BEGIN

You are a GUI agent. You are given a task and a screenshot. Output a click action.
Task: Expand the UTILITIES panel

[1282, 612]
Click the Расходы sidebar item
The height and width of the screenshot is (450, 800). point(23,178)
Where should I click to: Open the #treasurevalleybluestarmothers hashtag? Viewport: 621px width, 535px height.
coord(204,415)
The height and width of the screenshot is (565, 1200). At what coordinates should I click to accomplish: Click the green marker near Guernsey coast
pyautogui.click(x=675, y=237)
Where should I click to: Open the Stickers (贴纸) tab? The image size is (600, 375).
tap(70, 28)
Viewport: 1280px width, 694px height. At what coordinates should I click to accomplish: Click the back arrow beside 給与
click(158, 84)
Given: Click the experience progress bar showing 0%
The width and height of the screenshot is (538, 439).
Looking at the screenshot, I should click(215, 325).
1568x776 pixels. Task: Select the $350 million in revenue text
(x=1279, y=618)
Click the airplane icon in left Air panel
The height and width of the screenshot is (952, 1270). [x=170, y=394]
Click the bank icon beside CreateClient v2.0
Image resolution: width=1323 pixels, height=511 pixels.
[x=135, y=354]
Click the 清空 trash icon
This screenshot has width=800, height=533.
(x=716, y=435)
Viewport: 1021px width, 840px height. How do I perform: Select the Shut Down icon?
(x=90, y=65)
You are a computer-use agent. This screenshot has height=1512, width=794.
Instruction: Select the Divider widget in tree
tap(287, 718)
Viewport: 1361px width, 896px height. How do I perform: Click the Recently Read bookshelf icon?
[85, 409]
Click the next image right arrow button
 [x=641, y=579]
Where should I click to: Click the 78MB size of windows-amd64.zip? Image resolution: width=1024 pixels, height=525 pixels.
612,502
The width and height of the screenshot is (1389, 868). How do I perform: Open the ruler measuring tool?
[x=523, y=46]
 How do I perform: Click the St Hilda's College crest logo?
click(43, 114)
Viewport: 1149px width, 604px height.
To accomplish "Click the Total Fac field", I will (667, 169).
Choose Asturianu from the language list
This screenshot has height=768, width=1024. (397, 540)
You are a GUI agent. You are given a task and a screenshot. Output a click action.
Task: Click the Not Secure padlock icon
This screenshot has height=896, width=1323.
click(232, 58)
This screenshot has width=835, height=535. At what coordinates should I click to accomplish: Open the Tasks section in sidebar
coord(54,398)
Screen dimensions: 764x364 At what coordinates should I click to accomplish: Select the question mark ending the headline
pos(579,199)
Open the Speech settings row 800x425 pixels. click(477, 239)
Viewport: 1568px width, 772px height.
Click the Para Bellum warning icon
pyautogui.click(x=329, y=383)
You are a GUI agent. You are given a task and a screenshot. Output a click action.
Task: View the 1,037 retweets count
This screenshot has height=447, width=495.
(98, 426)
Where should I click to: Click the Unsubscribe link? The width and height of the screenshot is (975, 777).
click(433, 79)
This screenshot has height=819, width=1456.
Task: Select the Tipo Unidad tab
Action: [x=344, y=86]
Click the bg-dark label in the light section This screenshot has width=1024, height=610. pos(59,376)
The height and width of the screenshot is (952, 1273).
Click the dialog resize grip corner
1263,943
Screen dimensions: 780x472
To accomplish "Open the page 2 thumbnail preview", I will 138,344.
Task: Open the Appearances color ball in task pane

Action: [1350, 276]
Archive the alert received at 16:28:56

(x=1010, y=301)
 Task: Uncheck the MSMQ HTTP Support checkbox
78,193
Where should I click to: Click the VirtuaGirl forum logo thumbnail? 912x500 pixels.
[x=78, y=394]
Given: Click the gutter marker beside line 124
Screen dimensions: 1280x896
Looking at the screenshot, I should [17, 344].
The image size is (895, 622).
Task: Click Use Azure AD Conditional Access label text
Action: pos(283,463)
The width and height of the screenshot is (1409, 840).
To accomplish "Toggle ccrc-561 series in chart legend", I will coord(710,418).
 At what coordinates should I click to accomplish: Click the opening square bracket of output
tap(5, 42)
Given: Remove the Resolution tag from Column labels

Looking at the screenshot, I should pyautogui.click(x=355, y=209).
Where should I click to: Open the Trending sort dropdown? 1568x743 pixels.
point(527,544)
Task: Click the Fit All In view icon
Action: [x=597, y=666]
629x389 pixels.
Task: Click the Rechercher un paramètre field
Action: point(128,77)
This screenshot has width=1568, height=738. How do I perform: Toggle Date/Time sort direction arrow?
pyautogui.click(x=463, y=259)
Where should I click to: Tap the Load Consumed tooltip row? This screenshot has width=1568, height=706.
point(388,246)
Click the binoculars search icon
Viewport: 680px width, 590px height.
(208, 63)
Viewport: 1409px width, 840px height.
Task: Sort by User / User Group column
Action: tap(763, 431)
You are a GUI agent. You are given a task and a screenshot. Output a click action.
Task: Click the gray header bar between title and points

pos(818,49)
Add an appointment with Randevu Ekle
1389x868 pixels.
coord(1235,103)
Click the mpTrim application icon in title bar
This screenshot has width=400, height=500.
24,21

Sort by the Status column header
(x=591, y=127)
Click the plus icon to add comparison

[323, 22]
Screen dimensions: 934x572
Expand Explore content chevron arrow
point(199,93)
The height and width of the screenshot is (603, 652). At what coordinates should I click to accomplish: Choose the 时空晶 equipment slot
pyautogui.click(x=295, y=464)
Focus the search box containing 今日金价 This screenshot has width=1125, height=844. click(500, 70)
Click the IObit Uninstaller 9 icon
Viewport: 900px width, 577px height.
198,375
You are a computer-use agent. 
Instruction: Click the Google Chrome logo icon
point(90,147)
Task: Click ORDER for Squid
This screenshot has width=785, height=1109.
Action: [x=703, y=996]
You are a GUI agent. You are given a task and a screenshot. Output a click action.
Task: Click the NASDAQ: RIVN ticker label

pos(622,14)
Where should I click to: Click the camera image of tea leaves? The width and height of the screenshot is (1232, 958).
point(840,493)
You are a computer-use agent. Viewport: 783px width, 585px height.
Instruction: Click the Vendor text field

END

● GIVEN TASK: Copy out the entries word for word, starting at the line that contains "The width and height of the screenshot is (1409, 840)." and ending at the line that contains "point(199,93)", with both of those lines included.

● RESULT BELOW:
The width and height of the screenshot is (1409, 840).
To accomplish "Toggle ccrc-561 series in chart legend", I will coord(710,418).
 At what coordinates should I click to accomplish: Click the opening square bracket of output
tap(5, 42)
Given: Remove the Resolution tag from Column labels

Looking at the screenshot, I should pyautogui.click(x=355, y=209).
Where should I click to: Open the Trending sort dropdown? 1568x743 pixels.
point(527,544)
Task: Click the Fit All In view icon
Action: [x=597, y=666]
629x389 pixels.
Task: Click the Rechercher un paramètre field
Action: point(128,77)
This screenshot has width=1568, height=738. How do I perform: Toggle Date/Time sort direction arrow?
pyautogui.click(x=463, y=259)
Where should I click to: Tap the Load Consumed tooltip row? This screenshot has width=1568, height=706.
point(388,246)
Click the binoculars search icon
Viewport: 680px width, 590px height.
(208, 63)
Viewport: 1409px width, 840px height.
Task: Sort by User / User Group column
Action: tap(763, 431)
You are a GUI agent. You are given a task and a screenshot. Output a click action.
Task: Click the gray header bar between title and points

pos(818,49)
Add an appointment with Randevu Ekle
1389x868 pixels.
coord(1235,103)
Click the mpTrim application icon in title bar
This screenshot has width=400, height=500.
24,21

Sort by the Status column header
(x=591, y=127)
Click the plus icon to add comparison

[323, 22]
Screen dimensions: 934x572
Expand Explore content chevron arrow
point(199,93)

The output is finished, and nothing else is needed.